Posted by steph on 26 Feb 2010 | Tagged as: Columns, Friday Film Review, film, review


LA CAGE AUX FOLLES (1978)
Starring Ugo Tognazzi and Michel Serrault
Directed by Edouard Molinaro
Released by United Artists
French with English Subtitles
110 minutes

La Cage aux Folles is a great comedy by any standards, but even more so because of its important messages of acceptance and never trying to hide who you’re meant to be.

Laurent (Remy Laurent) is a young man whose parents, father Renalto (Ugo Tognazzi) and “mother” Albin (Michel Serrault), are owners of La Cage aux Folles, the hottest transvestite club in the south of France. While Laurent is only twenty, he’s wise enough to know that having a mother and a father does not a happy home always make and he’s grateful his parents gave him a stable loving childhood.

But when he gets engaged to Andrea Charrier (Luisa Maneri), the daughter of the man who runs the political party Union for Moral Order, Laurent finds himself in trouble. After he returns home to tell his parents the news, he discovers his prospective in-laws want to come for a visit. So Laurent begs his father that at least one night their extroverted family can try playing it straight. Disaster, of course, ensues.

Having seen the 1996 Hollywood remake of this film, The Birdcage, it’s hard not to compare the two. Mostly following the same script, both are great comedies, but the original is stronger for several key reasons.

Firstly and most simply, the first film was made in the 70s. It’s more believable that a family would try to hide their sexuality back then rather than in the late 90s (then again, America has always been way behind Europe in issues related to sexuality).

Also, Robin Williams and Nathan Lane are excellent performers, but both actors play the characters simply for laughs. Just watch the scenes where the characters are practicing their newest routine for proof. Tognazzi and Serrault meanwhile have just as many funny scenes together, but this script spends time focusing on how Renalto and Albin are just as married as any straight couple could ever be.

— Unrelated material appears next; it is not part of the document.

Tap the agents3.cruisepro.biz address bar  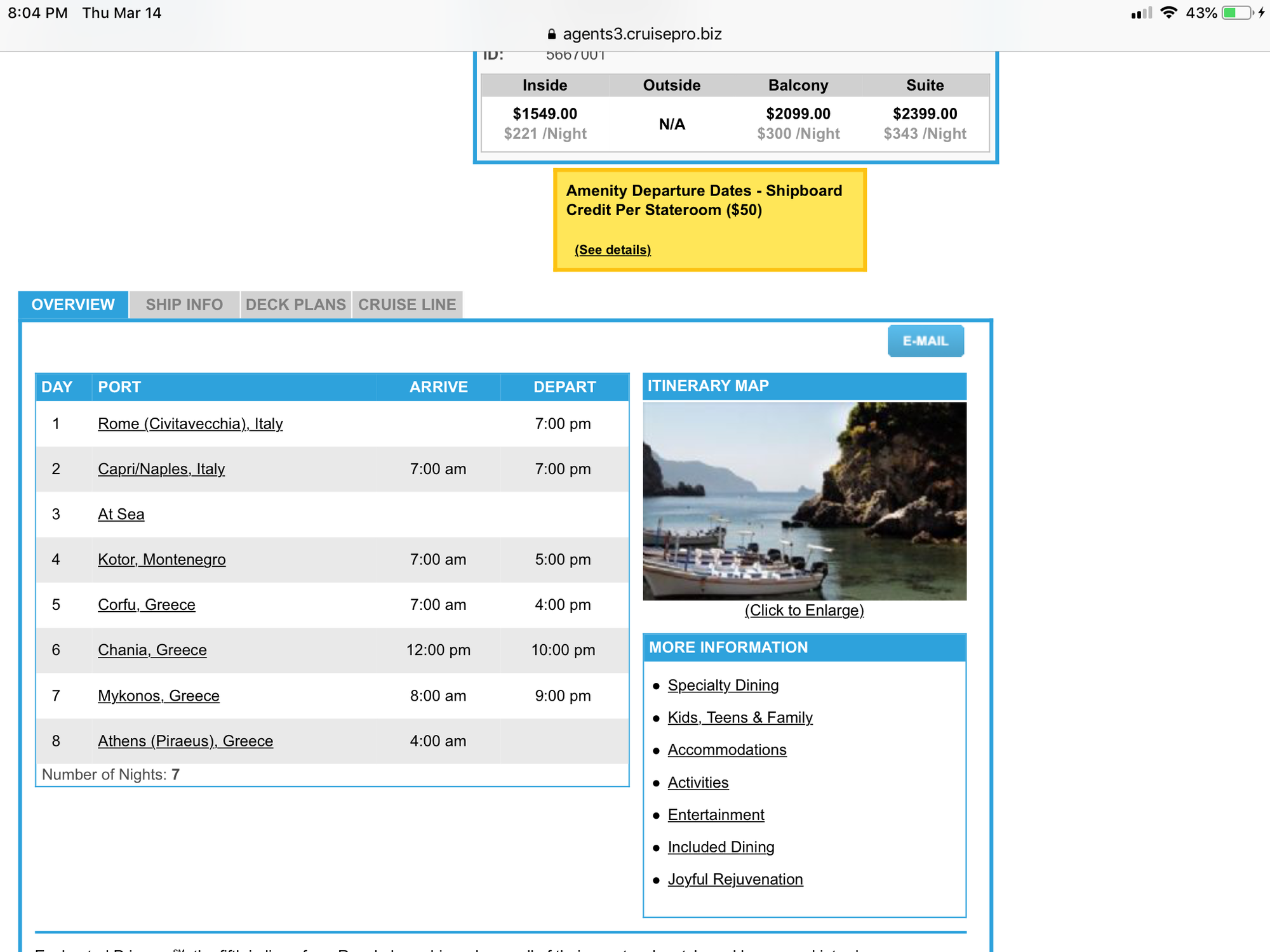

This grounds the men in a reality that doesn’t make them simply a flamboyant stereotype. Speaking of reality, it’s refreshing to see that the actors who play Laurent and Andrea actually look like they’re eighteen and twenty instead of in Hollywood where thirty year olds are cast as teenagers. Seriously Hollywood what’s up with that?

If handled by a different actor, the character of Albin could have definitely simply come across as a screeching queen. Serrault gives Albin just the right mixture of prima donna and loving mother figure to make him lovable. Lane comes close to achieving the same type of performance, but Serrault is just too fabulous to beat. The scene where Albin dresses up in drag and convinces an uptight conservative politician that he’s a woman is one of the best sequences ever in a comedy.

Ultimately, the secret comes out and they are cruelly rejected by the Charrier family. But Renalto and Albin, (the “freaks”) ultimately prove themselves the better people when they help the Charrier family out of the club after the press gets wind of where Mr.Charrier is spending his evening. It’s completely rewarding and hilarious to see a man who is so vehemently opposed to homosexuality sneak out of the club in drag.

Cage aux Folles never shoves gay rights down your throat but rather playfully comments on how ridiculous it is that people hate each other because of who we love.